Input records: Begin
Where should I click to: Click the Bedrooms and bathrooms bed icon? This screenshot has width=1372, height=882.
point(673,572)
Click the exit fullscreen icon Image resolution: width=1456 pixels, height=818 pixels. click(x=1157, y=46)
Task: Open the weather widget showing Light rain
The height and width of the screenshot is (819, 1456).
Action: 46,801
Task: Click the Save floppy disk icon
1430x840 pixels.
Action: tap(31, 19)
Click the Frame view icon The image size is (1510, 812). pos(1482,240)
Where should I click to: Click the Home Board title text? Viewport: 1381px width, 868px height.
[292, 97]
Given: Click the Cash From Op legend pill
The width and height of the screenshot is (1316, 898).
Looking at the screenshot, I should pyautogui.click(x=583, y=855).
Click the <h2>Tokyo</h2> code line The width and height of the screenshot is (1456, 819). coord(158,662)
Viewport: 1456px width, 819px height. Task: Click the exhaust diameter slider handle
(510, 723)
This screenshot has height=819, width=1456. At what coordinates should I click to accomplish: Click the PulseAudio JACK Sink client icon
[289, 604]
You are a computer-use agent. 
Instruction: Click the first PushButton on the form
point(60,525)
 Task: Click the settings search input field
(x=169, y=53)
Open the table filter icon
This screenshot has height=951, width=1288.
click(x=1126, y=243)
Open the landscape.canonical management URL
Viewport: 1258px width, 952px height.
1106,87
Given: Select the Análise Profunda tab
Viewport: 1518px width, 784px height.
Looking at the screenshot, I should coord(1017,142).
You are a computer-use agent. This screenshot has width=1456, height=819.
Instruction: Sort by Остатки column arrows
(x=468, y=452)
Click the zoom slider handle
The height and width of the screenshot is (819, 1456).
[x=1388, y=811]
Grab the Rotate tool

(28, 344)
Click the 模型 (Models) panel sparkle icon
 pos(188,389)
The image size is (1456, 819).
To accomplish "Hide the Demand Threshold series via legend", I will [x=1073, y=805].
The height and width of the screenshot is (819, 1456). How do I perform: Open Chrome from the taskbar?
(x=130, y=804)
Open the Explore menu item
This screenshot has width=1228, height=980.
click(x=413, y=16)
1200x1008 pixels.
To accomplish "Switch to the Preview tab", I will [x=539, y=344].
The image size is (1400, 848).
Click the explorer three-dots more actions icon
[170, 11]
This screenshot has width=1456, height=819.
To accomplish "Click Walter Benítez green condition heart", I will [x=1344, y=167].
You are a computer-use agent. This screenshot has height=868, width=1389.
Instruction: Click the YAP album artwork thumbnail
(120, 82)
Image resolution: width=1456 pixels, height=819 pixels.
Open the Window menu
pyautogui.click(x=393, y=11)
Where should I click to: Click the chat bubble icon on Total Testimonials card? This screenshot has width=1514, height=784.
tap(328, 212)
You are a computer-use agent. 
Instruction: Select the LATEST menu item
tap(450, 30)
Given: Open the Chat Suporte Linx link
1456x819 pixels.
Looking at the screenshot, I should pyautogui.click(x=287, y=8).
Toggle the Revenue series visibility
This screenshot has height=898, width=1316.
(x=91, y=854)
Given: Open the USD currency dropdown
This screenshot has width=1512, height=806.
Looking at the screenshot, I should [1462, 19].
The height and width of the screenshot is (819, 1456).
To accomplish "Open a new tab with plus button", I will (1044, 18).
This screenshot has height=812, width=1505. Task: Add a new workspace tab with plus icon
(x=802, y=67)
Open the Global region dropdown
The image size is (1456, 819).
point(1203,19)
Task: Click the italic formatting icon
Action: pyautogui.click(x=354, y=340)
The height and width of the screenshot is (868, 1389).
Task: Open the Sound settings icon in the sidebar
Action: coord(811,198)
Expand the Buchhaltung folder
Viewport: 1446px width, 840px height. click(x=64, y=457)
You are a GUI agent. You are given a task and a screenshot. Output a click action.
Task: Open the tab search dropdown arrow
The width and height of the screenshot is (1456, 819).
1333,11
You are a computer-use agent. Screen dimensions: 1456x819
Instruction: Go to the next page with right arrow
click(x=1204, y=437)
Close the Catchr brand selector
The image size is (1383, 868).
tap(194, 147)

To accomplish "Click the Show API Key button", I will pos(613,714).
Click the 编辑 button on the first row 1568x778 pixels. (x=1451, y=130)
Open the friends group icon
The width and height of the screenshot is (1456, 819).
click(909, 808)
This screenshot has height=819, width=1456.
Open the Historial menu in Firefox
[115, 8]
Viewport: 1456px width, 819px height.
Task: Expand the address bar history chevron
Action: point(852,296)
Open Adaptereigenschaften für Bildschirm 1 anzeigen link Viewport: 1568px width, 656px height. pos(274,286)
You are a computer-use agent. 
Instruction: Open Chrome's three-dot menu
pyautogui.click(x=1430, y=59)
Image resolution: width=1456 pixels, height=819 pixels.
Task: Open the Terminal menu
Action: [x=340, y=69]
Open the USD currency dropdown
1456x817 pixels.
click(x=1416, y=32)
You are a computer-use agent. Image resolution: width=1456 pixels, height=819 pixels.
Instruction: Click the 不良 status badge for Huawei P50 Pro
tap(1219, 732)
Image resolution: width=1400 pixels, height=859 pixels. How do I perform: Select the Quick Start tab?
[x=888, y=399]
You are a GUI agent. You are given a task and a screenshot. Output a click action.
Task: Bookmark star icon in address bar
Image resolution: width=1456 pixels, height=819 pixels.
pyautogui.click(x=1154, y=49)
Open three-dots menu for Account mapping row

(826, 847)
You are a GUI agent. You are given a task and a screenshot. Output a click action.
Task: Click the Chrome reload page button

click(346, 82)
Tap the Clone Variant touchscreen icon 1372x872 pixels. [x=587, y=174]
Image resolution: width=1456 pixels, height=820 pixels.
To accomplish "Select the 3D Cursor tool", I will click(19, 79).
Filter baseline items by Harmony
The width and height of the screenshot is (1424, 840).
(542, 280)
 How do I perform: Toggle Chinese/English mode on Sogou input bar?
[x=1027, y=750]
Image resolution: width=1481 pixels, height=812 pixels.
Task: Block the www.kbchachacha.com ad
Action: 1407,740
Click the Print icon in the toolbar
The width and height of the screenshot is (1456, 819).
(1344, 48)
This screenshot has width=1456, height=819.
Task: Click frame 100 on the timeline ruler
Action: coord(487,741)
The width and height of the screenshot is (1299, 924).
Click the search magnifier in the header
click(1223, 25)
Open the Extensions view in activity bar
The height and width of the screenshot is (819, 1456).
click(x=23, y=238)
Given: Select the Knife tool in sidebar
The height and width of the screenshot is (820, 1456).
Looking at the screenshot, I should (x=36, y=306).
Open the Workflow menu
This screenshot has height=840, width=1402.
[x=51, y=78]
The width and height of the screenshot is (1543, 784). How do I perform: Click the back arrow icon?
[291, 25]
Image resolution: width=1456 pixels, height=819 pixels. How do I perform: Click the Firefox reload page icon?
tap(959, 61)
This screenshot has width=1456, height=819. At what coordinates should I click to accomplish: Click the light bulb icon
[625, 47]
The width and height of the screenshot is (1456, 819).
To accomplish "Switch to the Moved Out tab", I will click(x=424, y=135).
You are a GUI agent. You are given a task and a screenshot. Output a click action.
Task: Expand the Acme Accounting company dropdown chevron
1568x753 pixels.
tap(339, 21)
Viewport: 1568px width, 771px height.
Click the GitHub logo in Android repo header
Input records: End
### [Try it]
Filter the records above down to the lines containing "link".

### [Answer section]
Given: Open the Chat Suporte Linx link
Open Adaptereigenschaften für Bildschirm 1 anzeigen link Viewport: 1568px width, 656px height. pos(274,286)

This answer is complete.